■要旨
ゼロ・ウェイスト(Zero Waste)とは、ごみの焼却や埋立てといった「出口対策」に依存するのではなく、そもそもごみを発生させないことを目指す概念である。単なるリサイクル推進にとどまらず、製品の設計から流通、使用、廃棄に至るまでのバリューチェーン全体の再構築を志向する、包括的な環境・社会政策と言える。
こうしたゼロ・ウェイストの理念を、生活者の視点に引き寄せてみると、日常生活における具体的な行動である「ゼロ・ウェイスト行動」が見えてくる。たとえば、家庭ごみの分別排出(可燃物の分別・資源化)や、マイバッグ持参(Refuse=不要なものを受け取らない)、必要な量だけ購入する(Reduce=消費を抑える)、マイボトルやマイカップの使用(Refill=繰り返し使う)、リサイクル(Recycle)、そして生ごみのたい肥化(Rot)といった行動が中心となる。
ただし、こうした行動がどれほど浸透しているかは、また別の問題である。
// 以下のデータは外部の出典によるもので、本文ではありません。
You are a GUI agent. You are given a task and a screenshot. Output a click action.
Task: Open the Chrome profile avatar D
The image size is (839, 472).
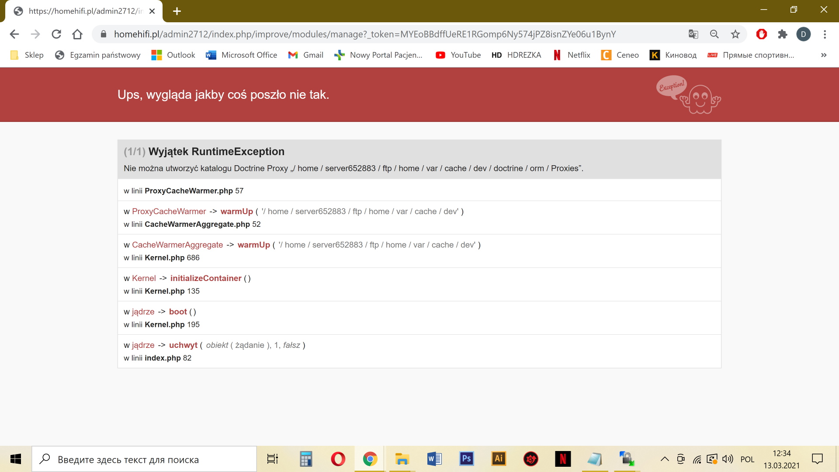click(x=804, y=34)
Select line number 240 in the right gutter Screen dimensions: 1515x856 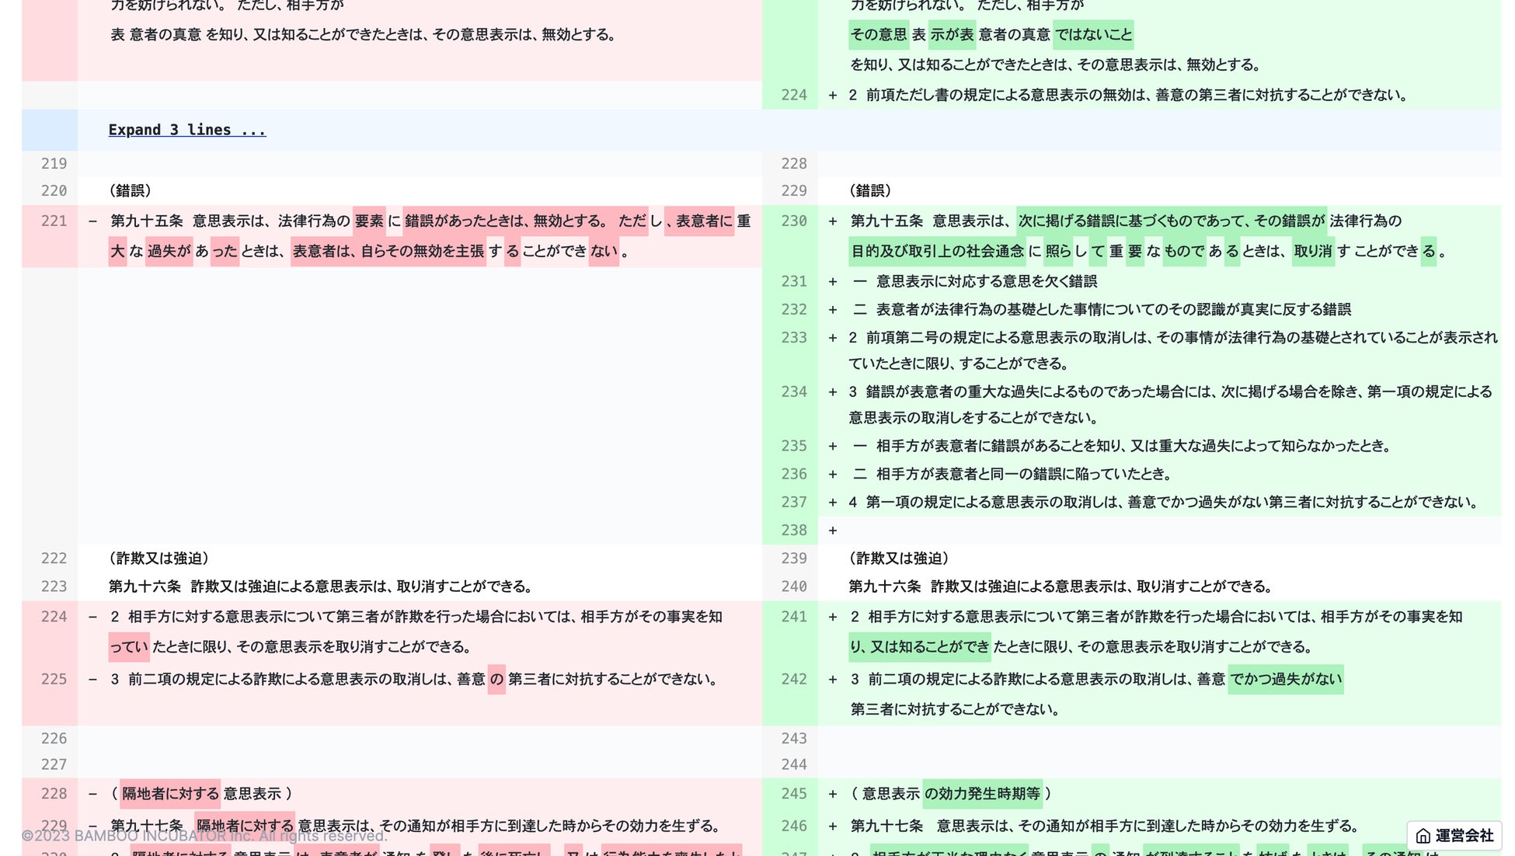[794, 586]

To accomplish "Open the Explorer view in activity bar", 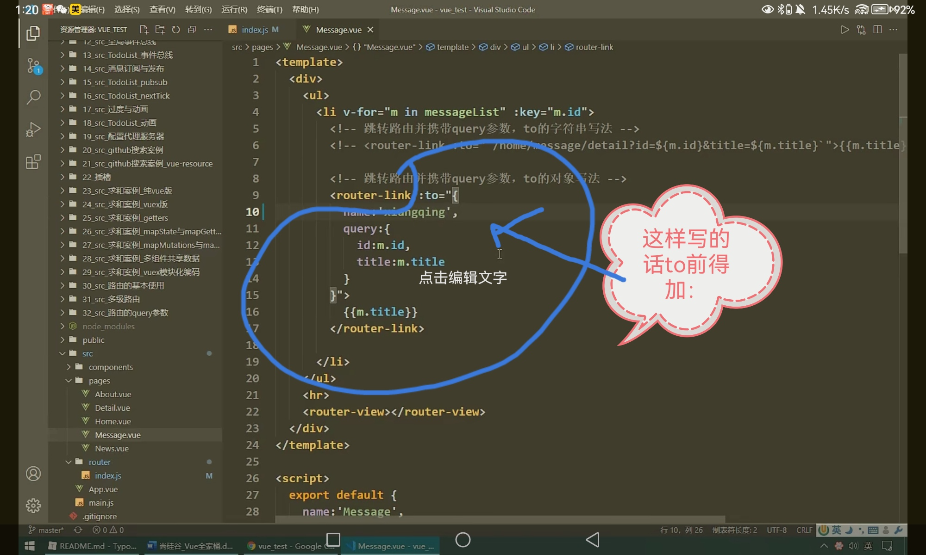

日本リサーチセンターが2025年1~2月に実施した全国調査(15~79歳、n=1,200、無作為抽出・個別訪問留置方式)によれば、法・制度に支えられた行動~容器包装リサイクル法による分別排出や、レジ袋有料化によるマイバッグ利用~の実施率は7~8割に達する一方で、節約や食品ロスの削減、リサイクルといった任意行動の実施率は4~5割にとどまり、家庭でのコンポスト導入といった"設備を伴う行動"は1割未満に過ぎない。さらに、義務化された行動ですら、男性や若年層の実施率は相対的に低く、年代や属性を問わず均等に広がっているとは言い難い実態が浮き彫りとなった
こうした現状に対して、幅広いアプローチを試みている自治体もある。たとえば神奈川県逗子市では分別支援アプリを導入し、藤沢市でもICTを活用した可視化型のごみ分別支援が進む。東京都町田市では、地場プロスポーツチームへの応援消費とゼロ・ウェイスト行動を結びつける仕組みを設け、市民の関与を促している。いずれも共通するのは、「行動のハードルを下げる」「自分ごと」として捉えてもらう仕掛け」を設計している点であろう。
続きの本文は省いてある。